:: Brief ::
Copy these lines word for word, starting at the line that contains "Screen dimensions: 1095x742" and ending at the last line of the records.

****

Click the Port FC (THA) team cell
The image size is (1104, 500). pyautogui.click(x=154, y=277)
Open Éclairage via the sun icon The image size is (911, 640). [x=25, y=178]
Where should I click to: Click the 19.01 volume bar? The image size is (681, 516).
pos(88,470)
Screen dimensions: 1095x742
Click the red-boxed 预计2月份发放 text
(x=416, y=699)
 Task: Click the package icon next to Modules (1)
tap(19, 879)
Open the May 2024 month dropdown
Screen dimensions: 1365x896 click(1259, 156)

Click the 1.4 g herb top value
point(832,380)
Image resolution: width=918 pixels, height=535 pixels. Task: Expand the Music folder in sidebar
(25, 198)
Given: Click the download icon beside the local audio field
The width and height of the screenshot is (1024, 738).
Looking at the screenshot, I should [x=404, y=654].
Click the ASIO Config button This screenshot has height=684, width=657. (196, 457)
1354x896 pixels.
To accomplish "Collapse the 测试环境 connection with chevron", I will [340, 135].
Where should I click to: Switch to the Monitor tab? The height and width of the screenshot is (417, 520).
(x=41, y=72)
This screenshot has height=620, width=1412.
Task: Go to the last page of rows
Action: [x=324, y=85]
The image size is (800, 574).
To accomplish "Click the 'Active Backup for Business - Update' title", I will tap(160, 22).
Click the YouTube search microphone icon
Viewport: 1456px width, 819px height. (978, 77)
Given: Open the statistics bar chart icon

****

:: Solution for this exercise ::
Screen dimensions: 1095x742
Click the red-boxed 预计2月份发放 text
(x=416, y=699)
 Task: Click the package icon next to Modules (1)
tap(19, 879)
Open the May 2024 month dropdown
Screen dimensions: 1365x896 click(1259, 156)

Click the 1.4 g herb top value
point(832,380)
Image resolution: width=918 pixels, height=535 pixels. Task: Expand the Music folder in sidebar
(25, 198)
Given: Click the download icon beside the local audio field
The width and height of the screenshot is (1024, 738).
Looking at the screenshot, I should [x=404, y=654].
Click the ASIO Config button This screenshot has height=684, width=657. (196, 457)
1354x896 pixels.
To accomplish "Collapse the 测试环境 connection with chevron", I will [340, 135].
Where should I click to: Switch to the Monitor tab? The height and width of the screenshot is (417, 520).
(x=41, y=72)
This screenshot has height=620, width=1412.
Task: Go to the last page of rows
Action: [x=324, y=85]
The image size is (800, 574).
To accomplish "Click the 'Active Backup for Business - Update' title", I will tap(160, 22).
Click the YouTube search microphone icon
Viewport: 1456px width, 819px height. (978, 77)
Given: Open the statistics bar chart icon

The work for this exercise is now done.